CURA GAY

Artigo | Não há cura para o que não é doença

STF derrubou na quarta (24) a sentença da Justiça Federal que liberava a prática de terapias da reversão sexual no país

Brasil de Fato | São Paulo (SP) |
Com decisão, STF mantém resolução do Conselho Federal de Psicologia que proíbe terapias da chamada cura gay
Com decisão, STF mantém resolução do Conselho Federal de Psicologia que proíbe terapias da chamada cura gay - Nelson Almeida / AFP

Ingressamos num tempo em que medidas governamentais anunciadas no dia a dia deixaram de ser apenas polêmicas, mas se aproximam do terreno de quem já as considera até resultado de insanidade mental. Recente decisão judicial, de 24 de abril, porém, detém uma medida dessa onda de retrocessos e preconceitos que se desenhava contra a homossexualidade no Brasil.

O Supremo Tribunal Federal (STF) derrubou sentença da Justiça Federal de Brasília que liberava a prática de terapias da reversão sexual no País, popularmente conhecida como “cura gay”.

A decisão do STF manteve a Resolução do Conselho Federal de Psicologia (CFP) que proíbe psicólogos de realizarem procedimentos que consideram a “cura gay” como doença, patologia ou desvio.

O Conselho, que havia ingressado no Supremo com reclamação constitucional solicitando a suspensão dos efeitos de ação movida por alguns psicólogos, comemorou a decisão. “Muito acertada e bem-vinda. Parabenizo a todas e todos que defendem a sociedade e a Psicologia brasileira”, declarou o presidente do órgão, Rogério Giannini.

Na ação acatada pela Justiça do Distrito Federal que liberava a terapia, proliferam-se argumentos sem base científica e até mesmo esdrúxulos. Seria cômico se não fosse trágico acreditar que está em curso um complô gay para transformar as crianças em homossexuais e associar o movimento LGBT ao nazismo. Tamanhas aberrações buscam respaldo na tese da defesa do “livre desenvolvimento científico”.

No passado, é verdade, houve estudos pretensamente científicos com perseguições aos homossexuais e outras minorias. Em nome também do “livre desenvolvimento científico” tentaram, inutilmente, descobrir causas e oferecer tratamentos a “anomalia” da homossexualidade e à custa de muitas vidas.

Um marco histórico para colocar ponto final na questão foi dado pela Organização Mundial de Saúde (OMS) que, em 1989, retirou do catálogo de doenças a homossexualidade. Essa decisão por si só não pôs fim a intolerância, ignorância e preconceito.

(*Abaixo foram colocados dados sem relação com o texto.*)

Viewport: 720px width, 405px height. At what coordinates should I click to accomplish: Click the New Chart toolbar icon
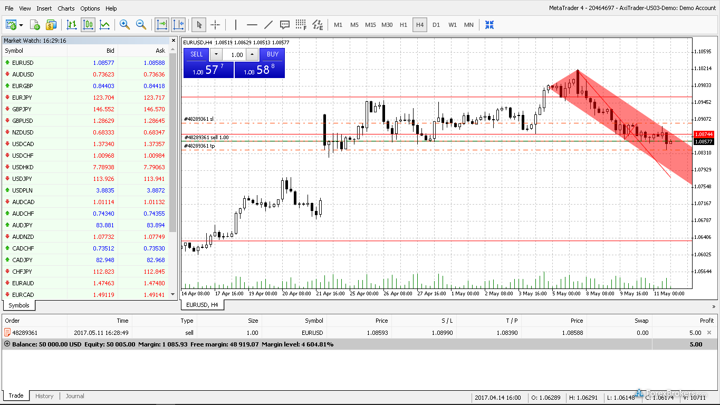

Apesar da luta incansável do movimento LGBT, o Brasil continua a ser terra de grandes riscos para os homossexuais e transsexuais. Mesmo sem dados oficiais, os índices de violência são alarmantes no país. Segundo o Grupo Gay da Bahia, no ano passado uma pessoa LGBT foi assassinada a cada 20 horas.

Aliado às condições de vulnerabilidade social, o preconceito leva às ruas homossexuais e travestis que são duplamente abandonados pelo Estado. Primeiro quando o Estado se omite no combate ao preconceito nas escolas. E depois quando se recusa a oferecer apoio socioassistencial para a população LGBT, que se multiplica nas ruas das grandes cidades brasileiras.

Diante dessa dura realidade, há ainda espaço para comemorar a decisão do STF, mesmo que seja passageiro. Isso porque, todos os dias, o governo de Bolsonaro e sua fiel escudeira, a ministra Damares, reservam novos ataques aos princípios civilizatórios.

O mais recente é a retirada da peça publicitária do Banco do Brasil, veiculada nas tevês com personagens da diversidade. O argumento insólito do ex capitão do Exército é o de que a imagem do país não pode ser a do “mundo gay”.

Com tantas surpresas assim no dia a dia, temos que reunir forças e acreditar que o preconceito sim é uma doença. E que tem cura.


* Juliana Cardoso (PT) é vereadora pelo município de São Paulo (SP), vice-presidente da Comissão de Defesa dos Direitos da Criança e Adolescente da Câmara Municipal e integrante das Comissões de Saúde e de Direitos Humanos.